==== MATERIAL FOR THIS TASK

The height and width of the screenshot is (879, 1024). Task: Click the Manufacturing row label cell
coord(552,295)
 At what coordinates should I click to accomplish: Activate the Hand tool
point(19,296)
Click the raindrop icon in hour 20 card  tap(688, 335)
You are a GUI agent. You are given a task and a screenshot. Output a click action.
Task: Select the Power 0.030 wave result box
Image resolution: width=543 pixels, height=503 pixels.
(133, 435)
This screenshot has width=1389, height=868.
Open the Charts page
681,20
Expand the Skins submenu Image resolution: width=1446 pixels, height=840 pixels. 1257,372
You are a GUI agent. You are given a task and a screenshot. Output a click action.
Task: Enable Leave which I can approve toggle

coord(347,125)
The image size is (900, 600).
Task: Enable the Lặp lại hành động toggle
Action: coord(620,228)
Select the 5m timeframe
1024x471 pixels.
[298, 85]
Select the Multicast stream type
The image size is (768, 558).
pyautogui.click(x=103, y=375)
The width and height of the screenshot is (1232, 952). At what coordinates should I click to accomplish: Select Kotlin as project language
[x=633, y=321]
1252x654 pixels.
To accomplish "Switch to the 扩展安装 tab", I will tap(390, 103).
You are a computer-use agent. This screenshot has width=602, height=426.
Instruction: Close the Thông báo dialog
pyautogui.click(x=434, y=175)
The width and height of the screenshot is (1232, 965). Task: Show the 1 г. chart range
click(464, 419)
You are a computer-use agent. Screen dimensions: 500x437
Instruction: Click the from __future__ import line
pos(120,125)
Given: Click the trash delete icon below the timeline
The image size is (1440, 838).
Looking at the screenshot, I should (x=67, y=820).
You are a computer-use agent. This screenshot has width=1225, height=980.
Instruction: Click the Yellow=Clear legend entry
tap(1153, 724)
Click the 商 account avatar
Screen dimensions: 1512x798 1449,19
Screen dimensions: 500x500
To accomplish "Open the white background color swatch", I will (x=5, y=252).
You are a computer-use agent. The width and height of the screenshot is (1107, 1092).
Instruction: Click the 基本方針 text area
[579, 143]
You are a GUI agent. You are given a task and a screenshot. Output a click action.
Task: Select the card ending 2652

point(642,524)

========

- **DIRECTIONS**
Which lines in the items above contain the string "will"? Collect and copy each of them.

- **COMPLETE RESPONSE**
To accomplish "Switch to the 扩展安装 tab", I will tap(390, 103).
To accomplish "Open the white background color swatch", I will (x=5, y=252).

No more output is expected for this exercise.